Feature Illustration: Partial images of the concept elevation for Type Building “A” and a 3D bird’s-eye view of Del Rio Lofts. Source: Wallace Architects.
by Adolfo Pesquera
Del Rio (Val Verde County) — A Kansas-based multifamily developer of affordable housing projects obtained the zoning needed to pursue housing tax credit financing on a 61-unit proposal.
The project, if funded, would cost approximately $11.32 million and involves the construction of two residential buildings with surface parking. Approximately $7.7 million of the total would go to cover actual construction.
Common area amenities for Del Rio Lofts would include a fitness center, entertainment room, community room, native landscaping, outdoor community spaces and a dog park.
City Council approved without discussion a zoning change on May 25 from residential single estates to residential multiple family district. A representative of the development company did discuss the project, however, at a Planning and Zoning Commission session.
Jake Mooney of MRE Capital, Overland Park, Kansas, said 50% of the units would be two-bedroom apartments with about 1,100 square feet of living area; 25% of the units would be one-bedrooms with about 750 square feet; and 25% of the units would be three-bedrooms with about 1,330 square feet.
MRE Capital has applied for a 9% competitive housing tax credit award from the Texas Department of Housing and Community Affairs, which is expected to make its decision by late July.
“If we get the July (award), then this development will definitely be happening,” Mooney said. “We hope to be going to construction by the end of the year.”
Mooney said this would be their first project in Del Rio, however, the company has worked in other military towns and has completed eight other developments in Texas. He added that it is the company practice to “try to hire as many local subs as possible.”
MRE Capital listed TAN Construction Inc. of San Benito as the general contractor on its TDHCA application.
The proposed buildings will be three stories each and have a combined net residential area of 60,540 square feet, according to a project summary prepared by their architect. Common areas would add another 2,713 square feet.
The proposed parking provided is 108 spaces, of which eight would be ADA compliant. The impervious surface area is 77,205 square feet.

### [TASK PROMPT]
Write out the entire article on the Del Rio Lofts housing proposal word for word. The records that follow were taken from a different source than the article.

### [RECORD EXTRACTS]
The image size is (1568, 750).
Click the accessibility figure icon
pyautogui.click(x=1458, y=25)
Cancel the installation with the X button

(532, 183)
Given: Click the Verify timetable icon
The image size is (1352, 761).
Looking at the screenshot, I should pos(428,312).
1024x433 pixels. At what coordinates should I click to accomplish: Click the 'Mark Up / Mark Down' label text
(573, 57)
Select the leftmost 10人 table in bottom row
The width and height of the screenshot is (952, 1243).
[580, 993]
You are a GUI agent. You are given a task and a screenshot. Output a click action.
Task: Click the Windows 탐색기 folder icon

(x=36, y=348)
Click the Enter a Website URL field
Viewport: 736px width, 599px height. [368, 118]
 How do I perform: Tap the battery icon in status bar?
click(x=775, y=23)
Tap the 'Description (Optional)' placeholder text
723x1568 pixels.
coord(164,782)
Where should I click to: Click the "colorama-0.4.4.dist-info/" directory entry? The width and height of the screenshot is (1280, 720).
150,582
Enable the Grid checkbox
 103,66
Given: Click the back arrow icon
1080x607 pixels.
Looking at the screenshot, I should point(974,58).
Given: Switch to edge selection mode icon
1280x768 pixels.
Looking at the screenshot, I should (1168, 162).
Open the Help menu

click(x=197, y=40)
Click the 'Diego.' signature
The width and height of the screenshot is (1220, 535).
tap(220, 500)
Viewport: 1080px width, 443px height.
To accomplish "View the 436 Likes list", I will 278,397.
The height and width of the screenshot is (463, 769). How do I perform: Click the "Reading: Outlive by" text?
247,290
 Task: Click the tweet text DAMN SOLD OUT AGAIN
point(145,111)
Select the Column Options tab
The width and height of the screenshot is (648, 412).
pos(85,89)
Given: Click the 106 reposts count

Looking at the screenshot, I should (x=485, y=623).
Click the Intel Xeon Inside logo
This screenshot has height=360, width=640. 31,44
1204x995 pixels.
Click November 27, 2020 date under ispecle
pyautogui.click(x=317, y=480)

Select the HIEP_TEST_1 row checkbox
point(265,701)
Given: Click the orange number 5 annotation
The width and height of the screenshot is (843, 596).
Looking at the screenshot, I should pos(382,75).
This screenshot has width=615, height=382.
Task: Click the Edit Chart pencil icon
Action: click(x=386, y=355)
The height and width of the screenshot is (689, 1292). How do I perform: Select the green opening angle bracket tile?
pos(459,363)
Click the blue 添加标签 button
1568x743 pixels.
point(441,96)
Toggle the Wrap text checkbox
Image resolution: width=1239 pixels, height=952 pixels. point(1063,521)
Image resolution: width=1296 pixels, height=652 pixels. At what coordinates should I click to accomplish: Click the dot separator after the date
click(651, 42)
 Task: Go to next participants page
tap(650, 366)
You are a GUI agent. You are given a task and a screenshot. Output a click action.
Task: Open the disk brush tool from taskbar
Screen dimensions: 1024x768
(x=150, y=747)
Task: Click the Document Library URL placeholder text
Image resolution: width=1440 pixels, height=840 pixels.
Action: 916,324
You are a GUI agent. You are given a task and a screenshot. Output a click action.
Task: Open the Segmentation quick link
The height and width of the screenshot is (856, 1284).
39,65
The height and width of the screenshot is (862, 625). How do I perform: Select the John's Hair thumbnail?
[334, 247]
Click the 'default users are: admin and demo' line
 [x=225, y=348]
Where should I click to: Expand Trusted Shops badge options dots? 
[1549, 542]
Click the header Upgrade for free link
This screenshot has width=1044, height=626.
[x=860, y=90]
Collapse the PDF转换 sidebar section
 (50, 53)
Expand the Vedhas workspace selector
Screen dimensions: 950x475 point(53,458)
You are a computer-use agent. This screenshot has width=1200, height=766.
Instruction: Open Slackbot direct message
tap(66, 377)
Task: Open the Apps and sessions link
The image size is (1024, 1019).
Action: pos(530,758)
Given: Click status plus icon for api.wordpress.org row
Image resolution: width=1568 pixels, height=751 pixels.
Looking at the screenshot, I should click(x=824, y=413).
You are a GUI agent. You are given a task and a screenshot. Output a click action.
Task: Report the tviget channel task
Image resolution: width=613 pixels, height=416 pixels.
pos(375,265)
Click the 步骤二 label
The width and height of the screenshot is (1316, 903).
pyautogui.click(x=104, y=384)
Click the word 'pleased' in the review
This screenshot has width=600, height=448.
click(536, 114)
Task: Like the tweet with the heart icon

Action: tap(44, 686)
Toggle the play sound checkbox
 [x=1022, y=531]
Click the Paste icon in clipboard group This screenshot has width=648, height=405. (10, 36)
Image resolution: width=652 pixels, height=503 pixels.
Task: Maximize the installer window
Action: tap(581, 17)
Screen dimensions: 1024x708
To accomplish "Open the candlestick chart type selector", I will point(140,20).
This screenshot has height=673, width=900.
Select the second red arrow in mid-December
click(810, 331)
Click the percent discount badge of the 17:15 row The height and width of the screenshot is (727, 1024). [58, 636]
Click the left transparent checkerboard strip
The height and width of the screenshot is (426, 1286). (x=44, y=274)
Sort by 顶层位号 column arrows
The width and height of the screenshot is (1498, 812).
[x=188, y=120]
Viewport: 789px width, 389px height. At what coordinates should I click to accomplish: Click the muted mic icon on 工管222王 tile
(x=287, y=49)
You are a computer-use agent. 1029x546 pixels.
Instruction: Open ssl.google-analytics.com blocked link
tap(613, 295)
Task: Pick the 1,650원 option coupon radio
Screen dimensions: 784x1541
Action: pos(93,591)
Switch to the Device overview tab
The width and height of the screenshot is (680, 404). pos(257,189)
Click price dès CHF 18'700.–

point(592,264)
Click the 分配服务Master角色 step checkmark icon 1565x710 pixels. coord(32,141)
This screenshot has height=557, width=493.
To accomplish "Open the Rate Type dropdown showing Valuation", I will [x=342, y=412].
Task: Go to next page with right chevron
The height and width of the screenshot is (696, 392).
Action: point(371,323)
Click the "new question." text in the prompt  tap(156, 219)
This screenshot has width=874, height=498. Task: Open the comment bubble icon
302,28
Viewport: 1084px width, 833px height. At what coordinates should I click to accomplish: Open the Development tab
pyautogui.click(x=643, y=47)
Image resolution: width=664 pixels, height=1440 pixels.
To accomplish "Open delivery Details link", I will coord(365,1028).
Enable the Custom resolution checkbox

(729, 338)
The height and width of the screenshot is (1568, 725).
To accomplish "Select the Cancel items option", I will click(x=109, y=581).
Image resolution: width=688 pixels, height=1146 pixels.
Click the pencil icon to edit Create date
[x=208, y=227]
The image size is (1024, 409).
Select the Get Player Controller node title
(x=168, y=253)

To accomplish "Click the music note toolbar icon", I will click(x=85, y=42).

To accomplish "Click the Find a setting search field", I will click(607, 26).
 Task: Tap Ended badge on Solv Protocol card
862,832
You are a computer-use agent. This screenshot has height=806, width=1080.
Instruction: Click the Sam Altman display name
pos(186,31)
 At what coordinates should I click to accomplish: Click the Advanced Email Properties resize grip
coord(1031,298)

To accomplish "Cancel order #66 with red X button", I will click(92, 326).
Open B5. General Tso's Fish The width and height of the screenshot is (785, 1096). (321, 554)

### [YOUR SOLUTION]
Feature Illustration: Partial images of the concept elevation for Type Building “A” and a 3D bird’s-eye view of Del Rio Lofts. Source: Wallace Architects.
by Adolfo Pesquera
Del Rio (Val Verde County) — A Kansas-based multifamily developer of affordable housing projects obtained the zoning needed to pursue housing tax credit financing on a 61-unit proposal.
The project, if funded, would cost approximately $11.32 million and involves the construction of two residential buildings with surface parking. Approximately $7.7 million of the total would go to cover actual construction.
Common area amenities for Del Rio Lofts would include a fitness center, entertainment room, community room, native landscaping, outdoor community spaces and a dog park.
City Council approved without discussion a zoning change on May 25 from residential single estates to residential multiple family district. A representative of the development company did discuss the project, however, at a Planning and Zoning Commission session.
Jake Mooney of MRE Capital, Overland Park, Kansas, said 50% of the units would be two-bedroom apartments with about 1,100 square feet of living area; 25% of the units would be one-bedrooms with about 750 square feet; and 25% of the units would be three-bedrooms with about 1,330 square feet.
MRE Capital has applied for a 9% competitive housing tax credit award from the Texas Department of Housing and Community Affairs, which is expected to make its decision by late July.
“If we get the July (award), then this development will definitely be happening,” Mooney said. “We hope to be going to construction by the end of the year.”
Mooney said this would be their first project in Del Rio, however, the company has worked in other military towns and has completed eight other developments in Texas. He added that it is the company practice to “try to hire as many local subs as possible.”
MRE Capital listed TAN Construction Inc. of San Benito as the general contractor on its TDHCA application.
The proposed buildings will be three stories each and have a combined net residential area of 60,540 square feet, according to a project summary prepared by their architect. Common areas would add another 2,713 square feet.
The proposed parking provided is 108 spaces, of which eight would be ADA compliant. The impervious surface area is 77,205 square feet.